- **To do**
Update the listing below by replacing every "Screen dimensions" with "Screen size" and leaving everything else unchanged.

- **Material for this exercise**

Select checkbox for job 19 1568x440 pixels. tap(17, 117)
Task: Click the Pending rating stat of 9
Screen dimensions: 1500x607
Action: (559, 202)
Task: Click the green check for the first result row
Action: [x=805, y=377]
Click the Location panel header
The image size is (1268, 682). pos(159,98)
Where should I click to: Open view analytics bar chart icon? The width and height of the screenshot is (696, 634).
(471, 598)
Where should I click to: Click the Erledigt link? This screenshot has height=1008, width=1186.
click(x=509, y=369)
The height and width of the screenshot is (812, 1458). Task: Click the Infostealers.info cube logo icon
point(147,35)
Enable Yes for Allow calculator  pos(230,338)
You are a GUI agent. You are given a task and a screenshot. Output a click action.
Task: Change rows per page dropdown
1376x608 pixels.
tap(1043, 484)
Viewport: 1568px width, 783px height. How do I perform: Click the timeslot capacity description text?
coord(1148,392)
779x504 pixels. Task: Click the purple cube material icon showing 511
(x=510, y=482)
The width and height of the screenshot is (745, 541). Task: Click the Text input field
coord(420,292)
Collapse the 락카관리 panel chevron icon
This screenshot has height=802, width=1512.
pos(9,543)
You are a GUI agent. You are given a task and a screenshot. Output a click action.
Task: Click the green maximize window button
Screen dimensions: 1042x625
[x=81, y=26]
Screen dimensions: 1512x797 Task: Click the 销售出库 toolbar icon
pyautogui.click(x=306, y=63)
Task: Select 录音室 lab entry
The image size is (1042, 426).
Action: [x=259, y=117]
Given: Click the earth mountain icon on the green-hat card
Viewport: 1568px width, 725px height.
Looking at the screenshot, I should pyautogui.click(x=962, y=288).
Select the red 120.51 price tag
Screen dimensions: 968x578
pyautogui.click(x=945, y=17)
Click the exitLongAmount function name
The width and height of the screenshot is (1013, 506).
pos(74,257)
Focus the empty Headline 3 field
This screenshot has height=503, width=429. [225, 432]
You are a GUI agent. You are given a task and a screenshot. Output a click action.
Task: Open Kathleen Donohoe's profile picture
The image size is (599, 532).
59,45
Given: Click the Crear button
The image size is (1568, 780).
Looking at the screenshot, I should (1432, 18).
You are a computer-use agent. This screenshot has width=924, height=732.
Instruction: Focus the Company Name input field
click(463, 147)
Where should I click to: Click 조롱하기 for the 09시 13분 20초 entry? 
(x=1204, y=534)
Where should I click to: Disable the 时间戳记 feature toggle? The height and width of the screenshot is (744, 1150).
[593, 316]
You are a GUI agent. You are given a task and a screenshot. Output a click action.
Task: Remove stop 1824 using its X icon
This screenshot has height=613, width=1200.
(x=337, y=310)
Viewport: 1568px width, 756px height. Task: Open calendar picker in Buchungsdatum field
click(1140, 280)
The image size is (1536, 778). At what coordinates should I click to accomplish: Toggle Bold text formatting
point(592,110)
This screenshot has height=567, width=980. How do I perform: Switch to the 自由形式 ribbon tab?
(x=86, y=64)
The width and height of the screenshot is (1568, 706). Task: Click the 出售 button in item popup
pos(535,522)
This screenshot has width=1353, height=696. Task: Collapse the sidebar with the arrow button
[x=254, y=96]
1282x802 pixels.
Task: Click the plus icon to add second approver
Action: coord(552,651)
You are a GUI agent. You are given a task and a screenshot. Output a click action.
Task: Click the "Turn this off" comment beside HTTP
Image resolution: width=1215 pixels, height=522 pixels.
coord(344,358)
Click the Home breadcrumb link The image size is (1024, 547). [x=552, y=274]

- **The response**
Select checkbox for job 19 1568x440 pixels. tap(17, 117)
Task: Click the Pending rating stat of 9
Screen size: 1500x607
Action: (559, 202)
Task: Click the green check for the first result row
Action: [x=805, y=377]
Click the Location panel header
The image size is (1268, 682). pos(159,98)
Where should I click to: Open view analytics bar chart icon? The width and height of the screenshot is (696, 634).
(471, 598)
Where should I click to: Click the Erledigt link? This screenshot has height=1008, width=1186.
click(x=509, y=369)
The height and width of the screenshot is (812, 1458). Task: Click the Infostealers.info cube logo icon
point(147,35)
Enable Yes for Allow calculator  pos(230,338)
You are a GUI agent. You are given a task and a screenshot. Output a click action.
Task: Change rows per page dropdown
1376x608 pixels.
tap(1043, 484)
Viewport: 1568px width, 783px height. How do I perform: Click the timeslot capacity description text?
coord(1148,392)
779x504 pixels. Task: Click the purple cube material icon showing 511
(x=510, y=482)
The width and height of the screenshot is (745, 541). Task: Click the Text input field
coord(420,292)
Collapse the 락카관리 panel chevron icon
This screenshot has height=802, width=1512.
pos(9,543)
You are a GUI agent. You are given a task and a screenshot. Output a click action.
Task: Click the green maximize window button
Screen size: 1042x625
[x=81, y=26]
Screen size: 1512x797 Task: Click the 销售出库 toolbar icon
pyautogui.click(x=306, y=63)
Task: Select 录音室 lab entry
The image size is (1042, 426).
Action: [x=259, y=117]
Given: Click the earth mountain icon on the green-hat card
Viewport: 1568px width, 725px height.
Looking at the screenshot, I should pyautogui.click(x=962, y=288).
Select the red 120.51 price tag
Screen size: 968x578
pyautogui.click(x=945, y=17)
Click the exitLongAmount function name
The width and height of the screenshot is (1013, 506).
pos(74,257)
Focus the empty Headline 3 field
This screenshot has height=503, width=429. [225, 432]
You are a GUI agent. You are given a task and a screenshot. Output a click action.
Task: Open Kathleen Donohoe's profile picture
The image size is (599, 532).
59,45
Given: Click the Crear button
The image size is (1568, 780).
Looking at the screenshot, I should (1432, 18).
You are a computer-use agent. This screenshot has width=924, height=732.
Instruction: Focus the Company Name input field
click(463, 147)
Where should I click to: Click 조롱하기 for the 09시 13분 20초 entry? 
(x=1204, y=534)
Where should I click to: Disable the 时间戳记 feature toggle? The height and width of the screenshot is (744, 1150).
[593, 316]
You are a GUI agent. You are given a task and a screenshot. Output a click action.
Task: Remove stop 1824 using its X icon
This screenshot has height=613, width=1200.
(x=337, y=310)
Viewport: 1568px width, 756px height. Task: Open calendar picker in Buchungsdatum field
click(1140, 280)
The image size is (1536, 778). At what coordinates should I click to accomplish: Toggle Bold text formatting
point(592,110)
This screenshot has height=567, width=980. How do I perform: Switch to the 自由形式 ribbon tab?
(x=86, y=64)
The width and height of the screenshot is (1568, 706). Task: Click the 出售 button in item popup
pos(535,522)
This screenshot has width=1353, height=696. Task: Collapse the sidebar with the arrow button
[x=254, y=96]
1282x802 pixels.
Task: Click the plus icon to add second approver
Action: coord(552,651)
You are a GUI agent. You are given a task and a screenshot. Output a click action.
Task: Click the "Turn this off" comment beside HTTP
Image resolution: width=1215 pixels, height=522 pixels.
coord(344,358)
Click the Home breadcrumb link The image size is (1024, 547). [x=552, y=274]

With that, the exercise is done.